Today, in the garden, while wrestling with tall grass grown up around the lavender, I thought of a remark my sister-in-law made within my earshot long ago. She told someone that we chose to homeschool because I had had cancer. At the time, I remember thinking that wasn't really true. We came at home education from a different place, a place rooted in educational theory. I very much wanted to embrace homeschooling from a pedagogical perspective. Then, not long into our journey, we learned about the spiritual benefits. But I never really thought it was about cancer. 

It sort of was, though. I truly didn't know how many days I had (none of us do) and I wanted to invest huge quantities of quality time into my marriage, and children, and family. Home education seemed the best way to do that. It was what we heard God calling us to do.

It was what was right for our family.

The reality is that my cancer experience shaped the idealistic, hopeful young mother I was. Today, my eldest child texted me from the bedside of his dearest friend and I relived those days that shaped me--shaped us. My heart broke for him. These present days are dark days, indeed. 

But his friend has grown in wisdom and stature and understanding of the Lord in a home very much like ours. And the missives this boy sends me are insistent that he serves an awesome, merciful God. Somewhere in his youth and childhood, someone got something very right. Whatever comes, he goes into this fight wearing the full armor of God. 
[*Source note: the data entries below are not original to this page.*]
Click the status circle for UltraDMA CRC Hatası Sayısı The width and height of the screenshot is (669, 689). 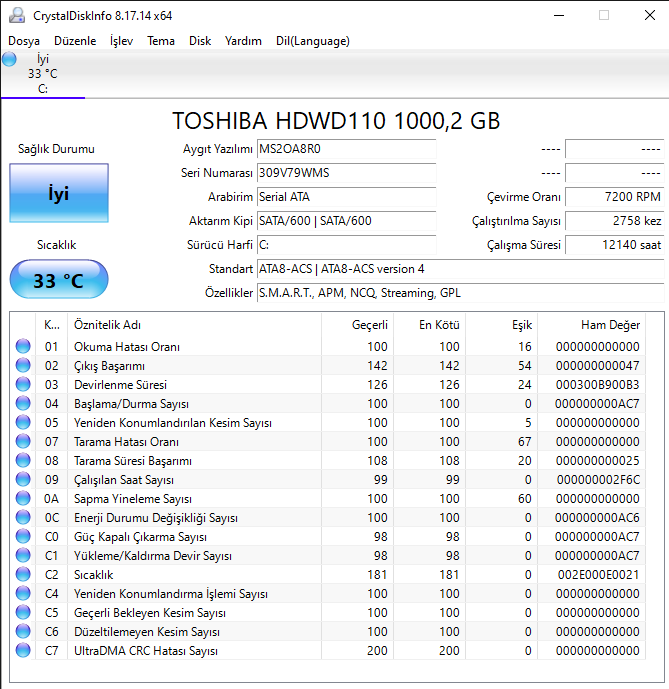[23, 650]
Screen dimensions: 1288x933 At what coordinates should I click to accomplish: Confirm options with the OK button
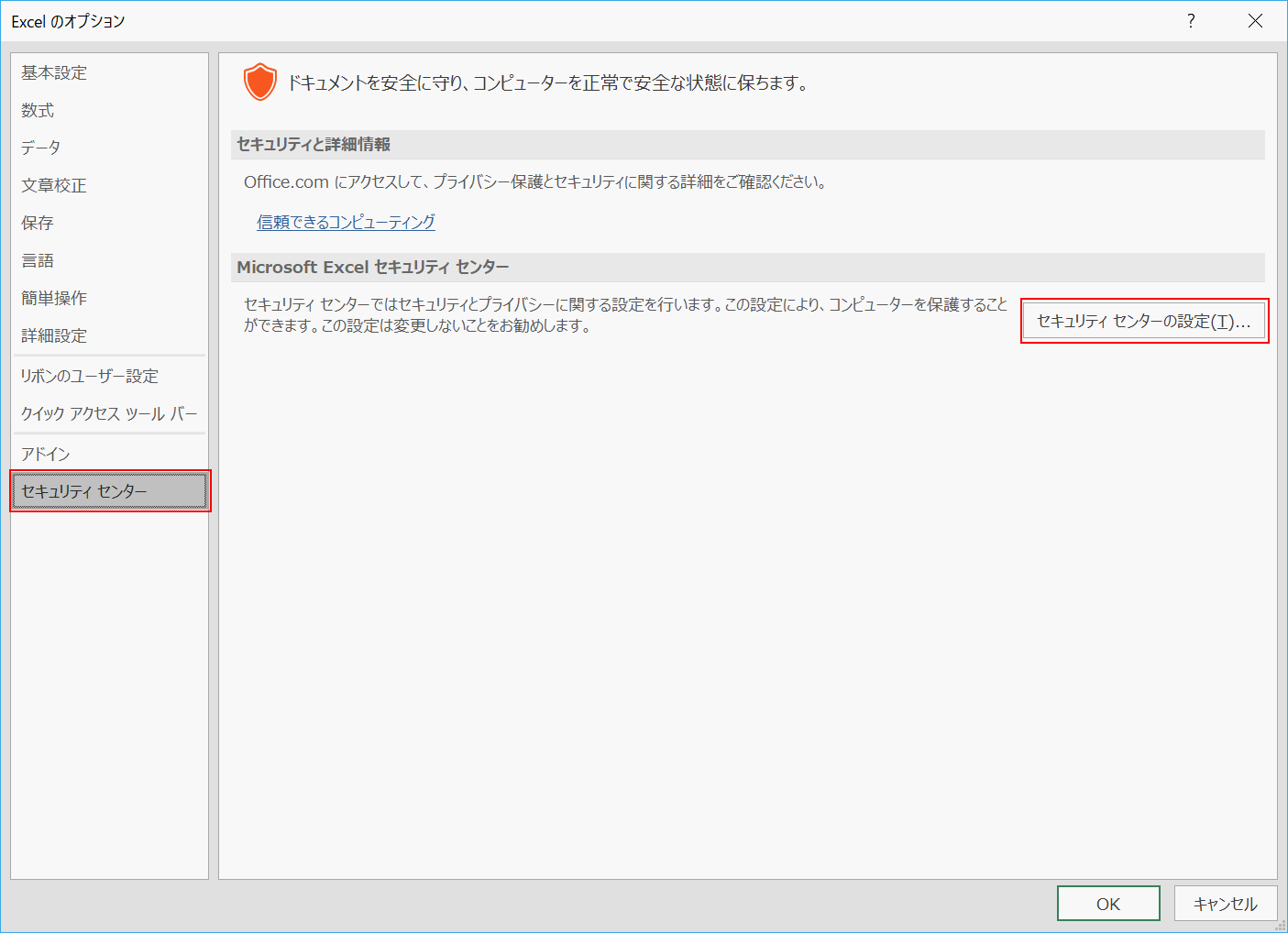point(1108,903)
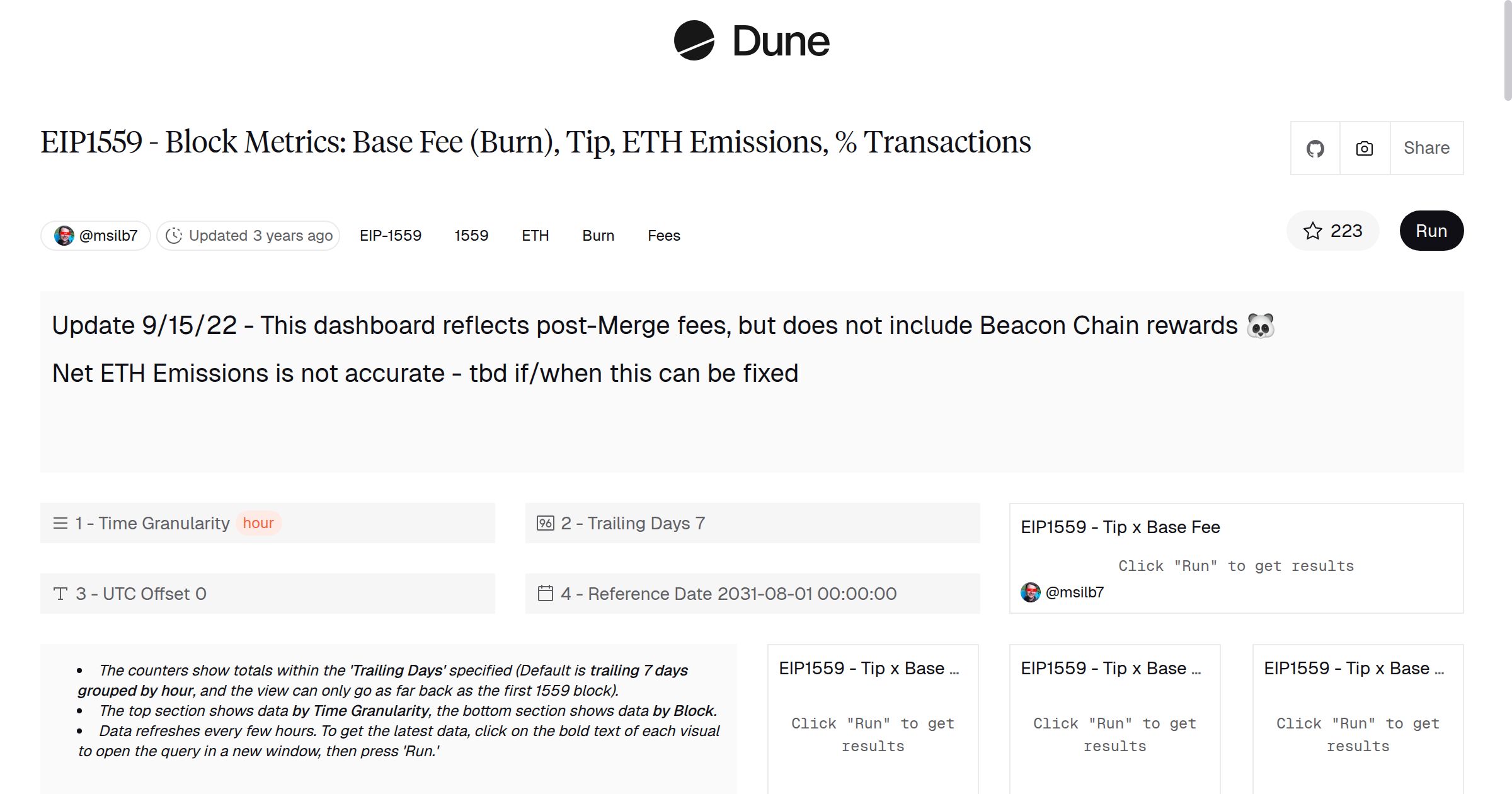The image size is (1512, 794).
Task: Select the ETH tag
Action: click(x=534, y=235)
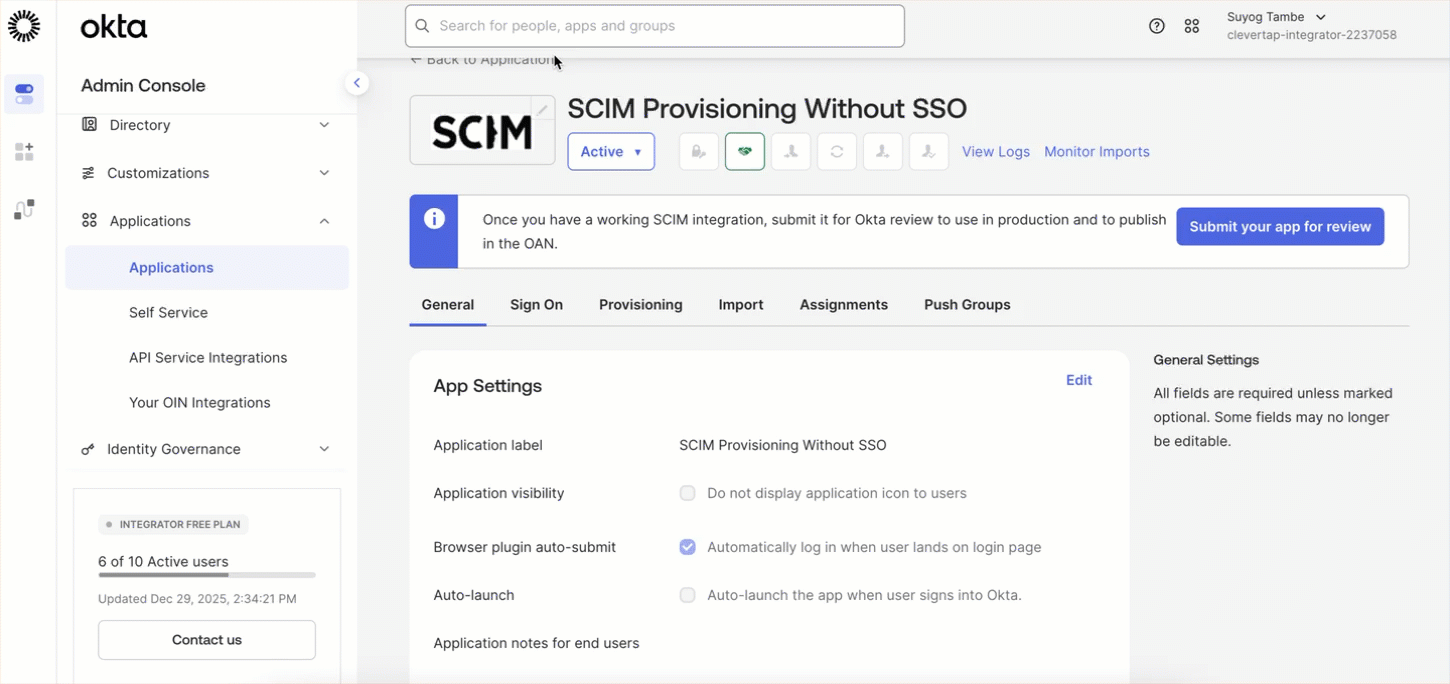Open the help question mark icon

[x=1157, y=26]
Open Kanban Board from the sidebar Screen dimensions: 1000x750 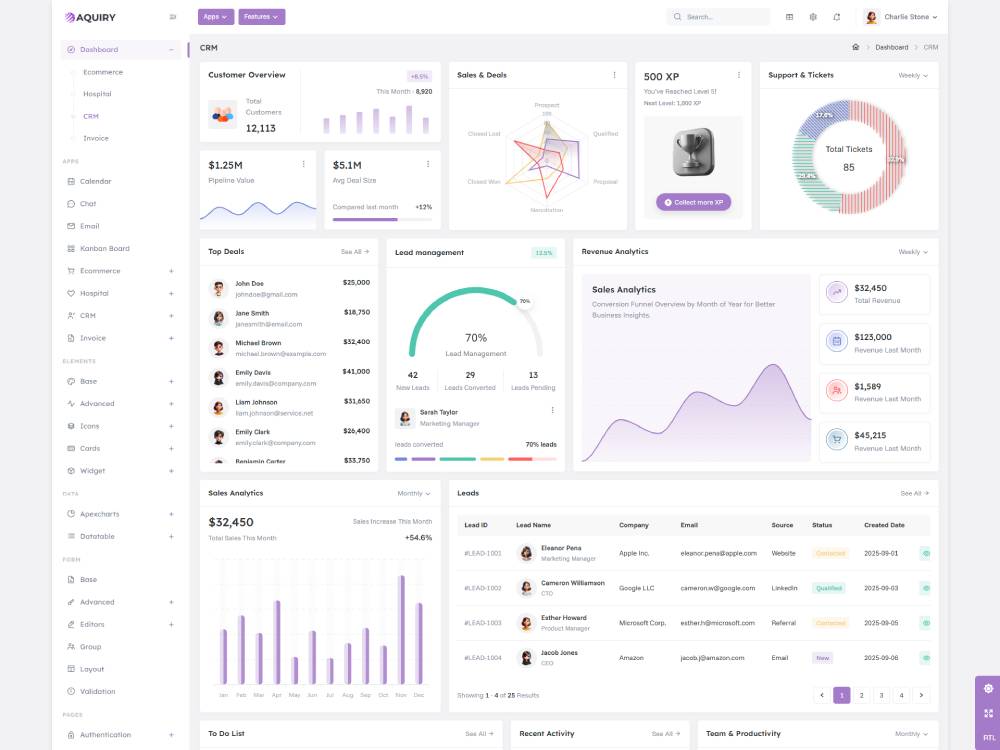[104, 248]
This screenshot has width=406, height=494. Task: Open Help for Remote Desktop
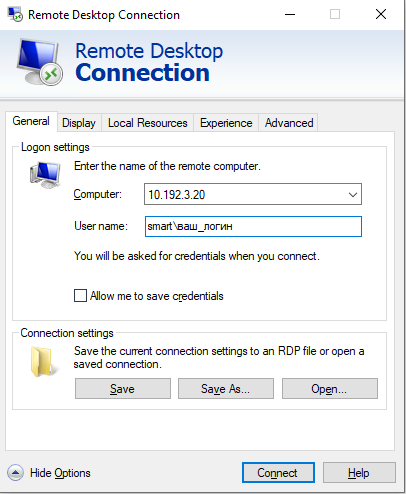click(359, 473)
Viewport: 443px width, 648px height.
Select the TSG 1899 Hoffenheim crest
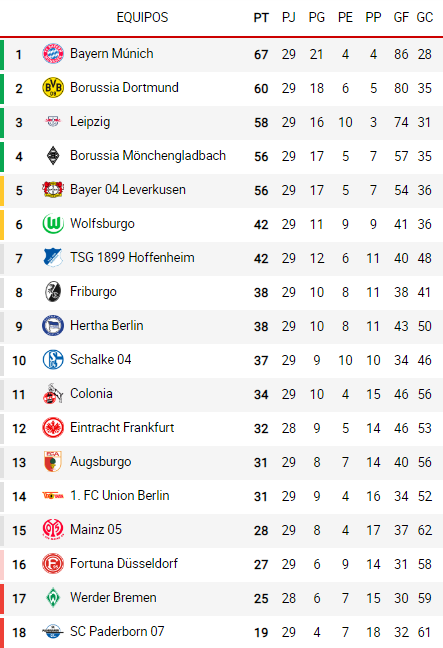(x=53, y=257)
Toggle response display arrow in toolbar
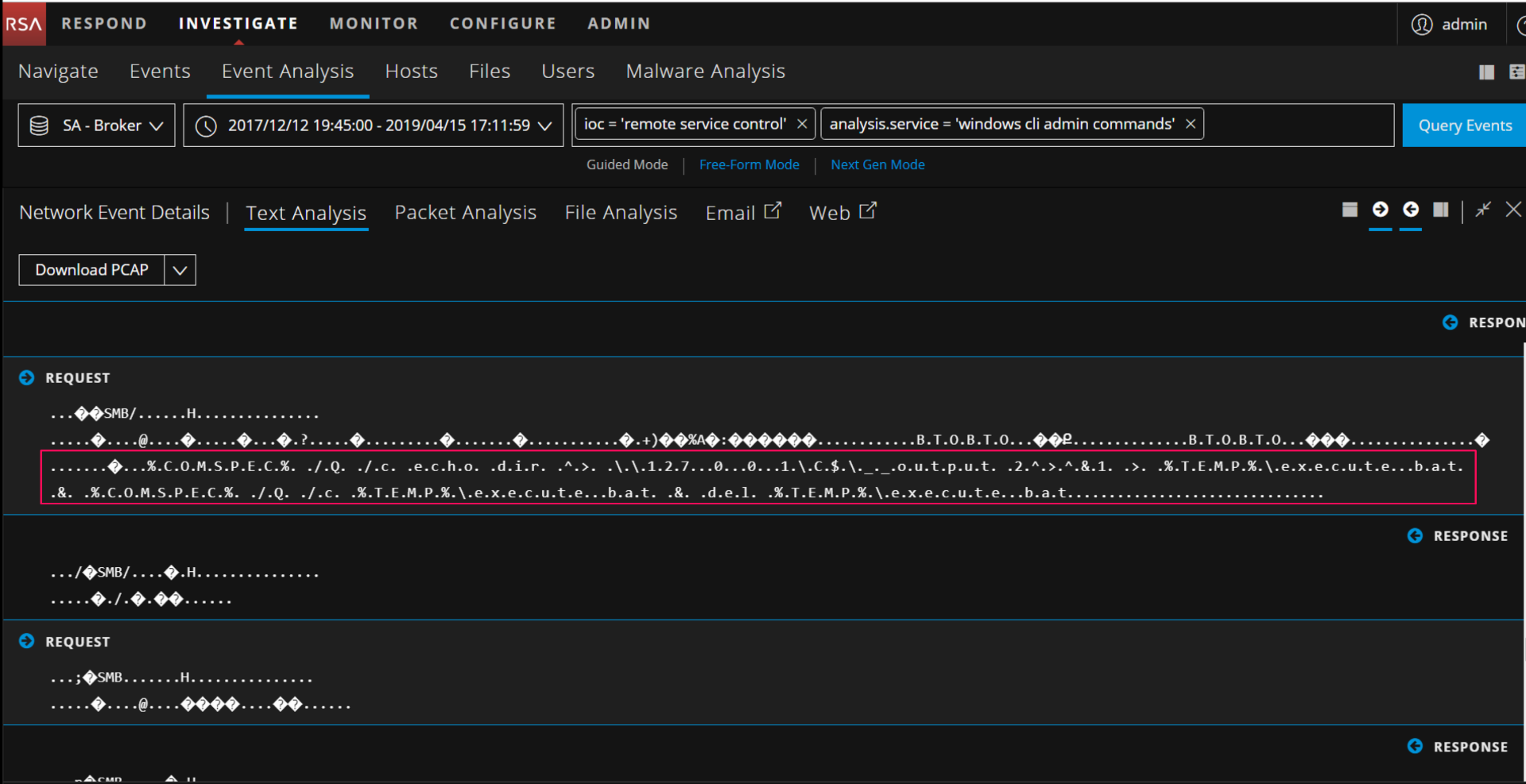 (x=1411, y=210)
Sometimes, it's not readily apparent what the benefits of home education are. Particularly as children get older, it's easy to become discouraged or to second guess this grand (and often messy) experiment. It's easy to despair and to wonder at the [broken?] promises that if we just did things this way, the teenaged and college years would be a breeze. 

There in the garden, taking deep breaths of lavender to keep from sobbing, I took up the previous day's conversation with my friend. It was too easy to imagine a mother's pain as her child suffers. This young man's mother is in my constant thoughts and prayers.

Where to find the peace in what seems like like such senseless, tragic news? What to tell my children as they each offer their own version of "why?" 

In the early morning garden, my friend offered that the idealistic young girl could find peace in the reality of the here and now, only if she has grown into a wise woman who "laughs at the days to come." She said that meant that in the midst of the mess and the ugly and the sick and the pain, we know there will be joy, there will be grace. There will be eternal things to hold on to and give it all meaning and purpose.

Somehow, the idealistic young girl knew those things years ago, when in the wake of cancer, she determined to keep her young son at home a while longer and teach him how good life is. The weathered older mother prays fervently that those lessons were well learned and that now he can intimately know God's grace in the midst of tremendous sorrow.

Tomorrow will bring more news, no doubt. Tomorrow, instead of tall grass I can pull with my hands, I will have to conquer the ridiculous, prickly weeds and the blighted leaves of my beloved roses. There will be thorns, no doubt. There will be thorns. I will need the full armor of heavy gloves and pruning shears. But there will be blooms, too, and I am determined to see them, to appreciate them, and to share them with my children.